(Item coordinate data)
━━━━━━

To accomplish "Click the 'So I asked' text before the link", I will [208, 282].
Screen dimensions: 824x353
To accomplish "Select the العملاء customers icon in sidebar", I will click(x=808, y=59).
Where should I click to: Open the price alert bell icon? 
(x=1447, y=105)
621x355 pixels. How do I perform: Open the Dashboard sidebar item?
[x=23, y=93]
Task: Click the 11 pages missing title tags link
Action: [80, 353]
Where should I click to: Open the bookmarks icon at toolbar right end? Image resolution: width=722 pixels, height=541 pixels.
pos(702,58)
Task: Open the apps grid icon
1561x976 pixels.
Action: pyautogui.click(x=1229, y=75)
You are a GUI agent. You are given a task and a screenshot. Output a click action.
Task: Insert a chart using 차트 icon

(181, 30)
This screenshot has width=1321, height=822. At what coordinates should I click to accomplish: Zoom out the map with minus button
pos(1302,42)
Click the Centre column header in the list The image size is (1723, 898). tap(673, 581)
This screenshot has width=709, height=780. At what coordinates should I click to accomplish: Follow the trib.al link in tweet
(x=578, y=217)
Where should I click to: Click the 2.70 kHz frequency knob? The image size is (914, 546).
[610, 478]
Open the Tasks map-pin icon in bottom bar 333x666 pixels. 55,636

━━━━━━

### Stated problem
Could you give the whole listing again, swapping every "icon" for "symbol" and leaving everything else unchanged?

### Answer in full
To accomplish "Click the 'So I asked' text before the link", I will [208, 282].
Screen dimensions: 824x353
To accomplish "Select the العملاء customers symbol in sidebar", I will click(x=808, y=59).
Where should I click to: Open the price alert bell symbol? 
(x=1447, y=105)
621x355 pixels. How do I perform: Open the Dashboard sidebar item?
[x=23, y=93]
Task: Click the 11 pages missing title tags link
Action: [80, 353]
Where should I click to: Open the bookmarks symbol at toolbar right end? Image resolution: width=722 pixels, height=541 pixels.
pos(702,58)
Task: Open the apps grid symbol
1561x976 pixels.
Action: pyautogui.click(x=1229, y=75)
You are a GUI agent. You are given a task and a screenshot. Output a click action.
Task: Insert a chart using 차트 symbol

(181, 30)
This screenshot has width=1321, height=822. At what coordinates should I click to accomplish: Zoom out the map with minus button
pos(1302,42)
Click the Centre column header in the list The image size is (1723, 898). tap(673, 581)
This screenshot has width=709, height=780. At what coordinates should I click to accomplish: Follow the trib.al link in tweet
(x=578, y=217)
Where should I click to: Click the 2.70 kHz frequency knob? The image size is (914, 546).
[610, 478]
Open the Tasks map-pin symbol in bottom bar 333x666 pixels. 55,636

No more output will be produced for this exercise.